Rewrite the entries from the line containing "Task: Click the currently" through the last entry, swapping "radio circle" for "option circle" and leaving everything else as it is.

(Entries on target coordinates)
==========

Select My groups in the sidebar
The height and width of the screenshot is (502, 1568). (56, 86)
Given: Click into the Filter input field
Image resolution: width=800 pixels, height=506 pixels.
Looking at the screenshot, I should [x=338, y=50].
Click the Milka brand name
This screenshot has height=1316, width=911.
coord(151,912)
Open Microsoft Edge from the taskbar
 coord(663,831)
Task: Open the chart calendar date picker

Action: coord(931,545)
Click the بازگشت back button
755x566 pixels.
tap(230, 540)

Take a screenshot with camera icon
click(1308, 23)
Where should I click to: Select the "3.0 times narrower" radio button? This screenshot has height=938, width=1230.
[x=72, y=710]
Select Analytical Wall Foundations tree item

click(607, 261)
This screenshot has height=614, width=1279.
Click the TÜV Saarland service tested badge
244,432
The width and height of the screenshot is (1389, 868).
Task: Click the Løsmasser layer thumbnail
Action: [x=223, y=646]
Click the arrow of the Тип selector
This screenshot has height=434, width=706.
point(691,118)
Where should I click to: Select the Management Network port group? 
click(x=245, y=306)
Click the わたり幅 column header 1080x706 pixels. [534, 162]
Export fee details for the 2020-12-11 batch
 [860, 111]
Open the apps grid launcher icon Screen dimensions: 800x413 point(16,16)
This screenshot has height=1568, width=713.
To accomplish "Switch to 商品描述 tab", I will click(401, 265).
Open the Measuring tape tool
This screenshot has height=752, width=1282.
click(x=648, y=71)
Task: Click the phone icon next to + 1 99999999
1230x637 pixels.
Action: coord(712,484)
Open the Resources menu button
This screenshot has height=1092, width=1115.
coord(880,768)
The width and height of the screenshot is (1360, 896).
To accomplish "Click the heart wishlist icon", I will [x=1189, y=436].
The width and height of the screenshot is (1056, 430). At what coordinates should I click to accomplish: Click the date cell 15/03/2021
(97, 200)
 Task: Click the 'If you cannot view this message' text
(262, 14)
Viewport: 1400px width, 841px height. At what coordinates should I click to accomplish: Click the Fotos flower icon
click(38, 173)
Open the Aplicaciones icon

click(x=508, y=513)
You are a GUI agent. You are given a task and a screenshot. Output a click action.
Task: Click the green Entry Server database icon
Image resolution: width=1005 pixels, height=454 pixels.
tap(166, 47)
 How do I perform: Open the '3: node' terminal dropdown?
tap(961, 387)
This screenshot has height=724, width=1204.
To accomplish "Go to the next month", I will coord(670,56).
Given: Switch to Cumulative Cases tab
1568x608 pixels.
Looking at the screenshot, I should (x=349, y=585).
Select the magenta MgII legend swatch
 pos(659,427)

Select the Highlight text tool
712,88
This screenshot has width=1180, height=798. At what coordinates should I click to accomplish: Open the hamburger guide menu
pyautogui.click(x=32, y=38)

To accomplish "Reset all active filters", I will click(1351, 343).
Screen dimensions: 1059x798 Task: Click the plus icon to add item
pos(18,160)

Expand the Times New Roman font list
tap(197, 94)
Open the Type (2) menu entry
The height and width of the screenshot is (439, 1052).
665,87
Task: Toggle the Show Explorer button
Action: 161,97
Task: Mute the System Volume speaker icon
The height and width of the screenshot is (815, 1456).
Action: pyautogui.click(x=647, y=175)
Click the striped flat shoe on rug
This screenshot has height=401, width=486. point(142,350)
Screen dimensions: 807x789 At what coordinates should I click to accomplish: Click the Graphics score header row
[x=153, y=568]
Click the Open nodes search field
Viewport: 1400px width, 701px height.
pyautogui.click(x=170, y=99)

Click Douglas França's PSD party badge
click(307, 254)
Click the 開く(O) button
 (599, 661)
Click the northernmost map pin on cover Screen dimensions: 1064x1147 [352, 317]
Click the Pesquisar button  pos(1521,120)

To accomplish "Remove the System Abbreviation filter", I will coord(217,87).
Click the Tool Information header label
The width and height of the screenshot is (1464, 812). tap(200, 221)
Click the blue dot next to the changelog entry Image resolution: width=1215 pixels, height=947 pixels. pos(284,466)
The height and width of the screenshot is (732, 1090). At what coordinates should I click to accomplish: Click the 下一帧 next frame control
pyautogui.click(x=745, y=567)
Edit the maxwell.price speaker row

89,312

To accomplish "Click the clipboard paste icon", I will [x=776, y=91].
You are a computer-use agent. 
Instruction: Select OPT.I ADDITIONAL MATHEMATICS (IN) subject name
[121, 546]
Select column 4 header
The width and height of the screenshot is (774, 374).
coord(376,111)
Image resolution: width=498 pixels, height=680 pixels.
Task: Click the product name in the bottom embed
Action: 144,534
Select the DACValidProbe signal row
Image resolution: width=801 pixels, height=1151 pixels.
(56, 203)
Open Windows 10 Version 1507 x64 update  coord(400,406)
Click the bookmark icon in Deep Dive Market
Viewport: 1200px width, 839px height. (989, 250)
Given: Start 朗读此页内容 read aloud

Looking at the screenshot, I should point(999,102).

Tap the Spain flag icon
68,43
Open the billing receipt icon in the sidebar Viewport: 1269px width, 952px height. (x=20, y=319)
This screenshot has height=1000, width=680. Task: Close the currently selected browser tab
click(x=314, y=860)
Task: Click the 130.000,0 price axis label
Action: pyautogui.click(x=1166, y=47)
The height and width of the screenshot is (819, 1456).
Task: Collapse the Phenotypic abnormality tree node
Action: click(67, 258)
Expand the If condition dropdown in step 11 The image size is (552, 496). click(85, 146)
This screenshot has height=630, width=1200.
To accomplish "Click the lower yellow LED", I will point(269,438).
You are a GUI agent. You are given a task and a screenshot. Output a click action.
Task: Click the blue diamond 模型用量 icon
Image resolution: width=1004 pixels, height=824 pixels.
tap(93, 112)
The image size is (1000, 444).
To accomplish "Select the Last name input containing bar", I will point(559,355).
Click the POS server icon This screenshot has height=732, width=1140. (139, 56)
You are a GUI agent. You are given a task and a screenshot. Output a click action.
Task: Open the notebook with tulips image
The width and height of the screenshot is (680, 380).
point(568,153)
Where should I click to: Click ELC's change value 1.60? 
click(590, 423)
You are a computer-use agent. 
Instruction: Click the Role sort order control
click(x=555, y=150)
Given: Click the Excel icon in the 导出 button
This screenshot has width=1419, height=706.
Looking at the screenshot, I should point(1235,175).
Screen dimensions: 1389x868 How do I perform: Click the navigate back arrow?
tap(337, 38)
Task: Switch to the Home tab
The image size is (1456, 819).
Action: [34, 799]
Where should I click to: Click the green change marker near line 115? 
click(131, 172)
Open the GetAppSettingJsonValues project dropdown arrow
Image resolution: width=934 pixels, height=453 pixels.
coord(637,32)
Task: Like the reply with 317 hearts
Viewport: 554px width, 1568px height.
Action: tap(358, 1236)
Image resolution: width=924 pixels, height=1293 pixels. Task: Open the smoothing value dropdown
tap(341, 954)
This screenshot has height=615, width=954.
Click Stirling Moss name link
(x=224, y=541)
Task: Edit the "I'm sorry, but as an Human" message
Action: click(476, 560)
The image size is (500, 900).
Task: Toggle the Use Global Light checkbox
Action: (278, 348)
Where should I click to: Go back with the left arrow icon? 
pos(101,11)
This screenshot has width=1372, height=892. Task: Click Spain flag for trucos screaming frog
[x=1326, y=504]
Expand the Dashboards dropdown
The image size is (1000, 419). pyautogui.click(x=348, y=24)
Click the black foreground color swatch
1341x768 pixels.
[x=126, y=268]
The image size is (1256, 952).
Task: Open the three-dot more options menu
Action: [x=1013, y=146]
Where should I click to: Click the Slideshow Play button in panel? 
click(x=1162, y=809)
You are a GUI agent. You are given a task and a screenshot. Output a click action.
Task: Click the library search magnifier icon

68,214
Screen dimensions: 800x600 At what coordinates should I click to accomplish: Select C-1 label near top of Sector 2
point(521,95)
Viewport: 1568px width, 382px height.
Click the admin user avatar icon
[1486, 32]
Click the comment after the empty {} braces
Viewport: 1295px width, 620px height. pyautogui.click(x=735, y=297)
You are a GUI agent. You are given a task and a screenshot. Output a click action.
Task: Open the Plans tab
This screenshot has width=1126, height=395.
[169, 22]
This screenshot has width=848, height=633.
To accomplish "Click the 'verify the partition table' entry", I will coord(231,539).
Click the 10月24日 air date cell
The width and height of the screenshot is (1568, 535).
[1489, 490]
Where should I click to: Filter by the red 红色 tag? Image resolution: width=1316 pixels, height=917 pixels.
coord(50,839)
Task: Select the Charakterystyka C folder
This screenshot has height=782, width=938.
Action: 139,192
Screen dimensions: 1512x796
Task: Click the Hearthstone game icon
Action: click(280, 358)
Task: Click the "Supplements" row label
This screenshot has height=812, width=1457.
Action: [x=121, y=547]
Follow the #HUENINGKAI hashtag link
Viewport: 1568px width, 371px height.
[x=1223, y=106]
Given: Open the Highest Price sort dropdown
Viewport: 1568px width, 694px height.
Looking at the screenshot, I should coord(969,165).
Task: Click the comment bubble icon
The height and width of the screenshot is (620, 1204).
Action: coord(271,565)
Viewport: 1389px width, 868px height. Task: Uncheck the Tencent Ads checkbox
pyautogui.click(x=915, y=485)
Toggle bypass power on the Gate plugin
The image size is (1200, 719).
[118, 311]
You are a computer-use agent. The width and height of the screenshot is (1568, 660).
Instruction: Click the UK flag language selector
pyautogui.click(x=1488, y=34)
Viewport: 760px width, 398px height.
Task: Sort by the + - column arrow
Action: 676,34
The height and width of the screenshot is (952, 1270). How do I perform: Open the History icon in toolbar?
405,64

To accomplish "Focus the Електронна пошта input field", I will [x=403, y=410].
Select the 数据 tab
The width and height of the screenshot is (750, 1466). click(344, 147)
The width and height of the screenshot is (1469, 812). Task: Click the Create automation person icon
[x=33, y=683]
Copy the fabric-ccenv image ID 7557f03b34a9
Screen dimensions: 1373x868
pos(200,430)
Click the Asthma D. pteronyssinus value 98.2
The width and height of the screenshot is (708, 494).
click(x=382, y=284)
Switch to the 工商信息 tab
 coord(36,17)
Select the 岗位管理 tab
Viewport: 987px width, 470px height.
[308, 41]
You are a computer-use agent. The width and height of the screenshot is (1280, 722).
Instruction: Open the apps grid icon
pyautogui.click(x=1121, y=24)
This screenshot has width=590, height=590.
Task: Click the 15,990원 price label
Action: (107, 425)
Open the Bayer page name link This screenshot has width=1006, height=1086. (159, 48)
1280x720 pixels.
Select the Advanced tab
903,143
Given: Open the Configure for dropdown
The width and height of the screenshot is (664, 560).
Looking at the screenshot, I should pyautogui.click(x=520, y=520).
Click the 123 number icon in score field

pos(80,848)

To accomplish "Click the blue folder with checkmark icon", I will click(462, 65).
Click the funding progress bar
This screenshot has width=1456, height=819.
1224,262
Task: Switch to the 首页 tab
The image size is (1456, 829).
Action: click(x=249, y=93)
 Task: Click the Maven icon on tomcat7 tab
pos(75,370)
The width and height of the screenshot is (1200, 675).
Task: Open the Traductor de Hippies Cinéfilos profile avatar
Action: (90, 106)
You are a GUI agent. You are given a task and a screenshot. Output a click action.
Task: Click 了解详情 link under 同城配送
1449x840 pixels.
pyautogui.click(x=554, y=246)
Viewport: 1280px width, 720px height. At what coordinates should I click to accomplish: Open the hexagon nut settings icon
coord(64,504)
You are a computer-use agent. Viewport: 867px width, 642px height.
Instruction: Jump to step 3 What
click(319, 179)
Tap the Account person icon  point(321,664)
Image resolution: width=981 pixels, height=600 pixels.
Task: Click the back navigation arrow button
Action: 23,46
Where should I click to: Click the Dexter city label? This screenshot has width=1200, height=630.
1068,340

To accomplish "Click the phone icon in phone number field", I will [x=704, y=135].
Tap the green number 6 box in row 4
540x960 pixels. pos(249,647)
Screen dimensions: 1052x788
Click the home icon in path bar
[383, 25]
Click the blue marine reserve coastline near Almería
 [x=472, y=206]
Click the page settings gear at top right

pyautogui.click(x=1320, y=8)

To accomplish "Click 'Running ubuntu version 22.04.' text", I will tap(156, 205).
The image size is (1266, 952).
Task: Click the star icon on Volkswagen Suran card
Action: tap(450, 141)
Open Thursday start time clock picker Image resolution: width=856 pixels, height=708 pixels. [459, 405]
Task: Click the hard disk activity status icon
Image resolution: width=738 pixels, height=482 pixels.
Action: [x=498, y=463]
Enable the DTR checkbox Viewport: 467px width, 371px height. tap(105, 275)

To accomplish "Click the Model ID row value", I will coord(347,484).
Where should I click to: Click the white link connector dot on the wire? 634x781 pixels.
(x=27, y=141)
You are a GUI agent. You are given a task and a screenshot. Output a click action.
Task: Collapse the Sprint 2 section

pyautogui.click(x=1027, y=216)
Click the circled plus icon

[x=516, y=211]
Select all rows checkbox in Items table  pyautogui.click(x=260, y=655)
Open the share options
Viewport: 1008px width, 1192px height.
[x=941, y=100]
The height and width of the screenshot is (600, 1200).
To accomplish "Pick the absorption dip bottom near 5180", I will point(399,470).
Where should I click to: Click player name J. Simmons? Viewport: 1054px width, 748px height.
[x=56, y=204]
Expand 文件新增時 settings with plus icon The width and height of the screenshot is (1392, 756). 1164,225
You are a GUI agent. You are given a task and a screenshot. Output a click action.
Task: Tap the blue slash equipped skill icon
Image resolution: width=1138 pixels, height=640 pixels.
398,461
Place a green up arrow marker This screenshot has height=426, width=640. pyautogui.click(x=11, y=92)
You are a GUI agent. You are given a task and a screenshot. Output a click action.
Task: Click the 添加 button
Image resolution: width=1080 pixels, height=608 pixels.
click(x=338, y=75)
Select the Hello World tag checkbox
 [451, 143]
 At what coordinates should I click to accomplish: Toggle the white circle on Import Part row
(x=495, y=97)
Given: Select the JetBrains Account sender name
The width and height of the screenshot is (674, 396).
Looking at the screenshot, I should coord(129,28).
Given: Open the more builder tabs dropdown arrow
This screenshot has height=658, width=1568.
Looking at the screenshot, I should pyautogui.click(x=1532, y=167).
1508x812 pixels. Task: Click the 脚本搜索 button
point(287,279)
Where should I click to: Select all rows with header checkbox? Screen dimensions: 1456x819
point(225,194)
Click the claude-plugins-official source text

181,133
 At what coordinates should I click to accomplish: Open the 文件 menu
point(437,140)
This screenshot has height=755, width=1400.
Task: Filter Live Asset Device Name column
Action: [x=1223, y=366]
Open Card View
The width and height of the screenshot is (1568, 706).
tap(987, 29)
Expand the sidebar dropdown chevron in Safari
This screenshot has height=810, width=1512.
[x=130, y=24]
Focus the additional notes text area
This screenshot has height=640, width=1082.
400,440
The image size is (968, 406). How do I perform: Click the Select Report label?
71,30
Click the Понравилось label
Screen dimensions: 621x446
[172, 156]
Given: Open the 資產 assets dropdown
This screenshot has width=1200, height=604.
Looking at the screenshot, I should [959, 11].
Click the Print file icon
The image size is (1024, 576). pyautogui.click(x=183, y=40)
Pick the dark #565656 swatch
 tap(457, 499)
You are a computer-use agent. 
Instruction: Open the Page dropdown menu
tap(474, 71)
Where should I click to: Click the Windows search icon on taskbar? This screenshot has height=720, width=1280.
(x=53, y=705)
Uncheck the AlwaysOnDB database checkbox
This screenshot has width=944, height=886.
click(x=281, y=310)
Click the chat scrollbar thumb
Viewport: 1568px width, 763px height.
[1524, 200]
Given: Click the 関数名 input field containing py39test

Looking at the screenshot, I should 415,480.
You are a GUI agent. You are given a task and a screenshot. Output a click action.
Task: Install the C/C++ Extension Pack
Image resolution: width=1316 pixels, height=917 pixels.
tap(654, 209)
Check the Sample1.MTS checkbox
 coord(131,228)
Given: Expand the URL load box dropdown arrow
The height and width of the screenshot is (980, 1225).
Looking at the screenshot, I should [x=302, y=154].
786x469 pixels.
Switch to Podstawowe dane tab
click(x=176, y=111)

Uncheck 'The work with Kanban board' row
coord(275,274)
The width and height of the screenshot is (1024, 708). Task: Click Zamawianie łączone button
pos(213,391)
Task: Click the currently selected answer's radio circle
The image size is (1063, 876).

==========

#### WORKED ANSWER:
Task: Click the currently selected answer's option circle
The image size is (1063, 876).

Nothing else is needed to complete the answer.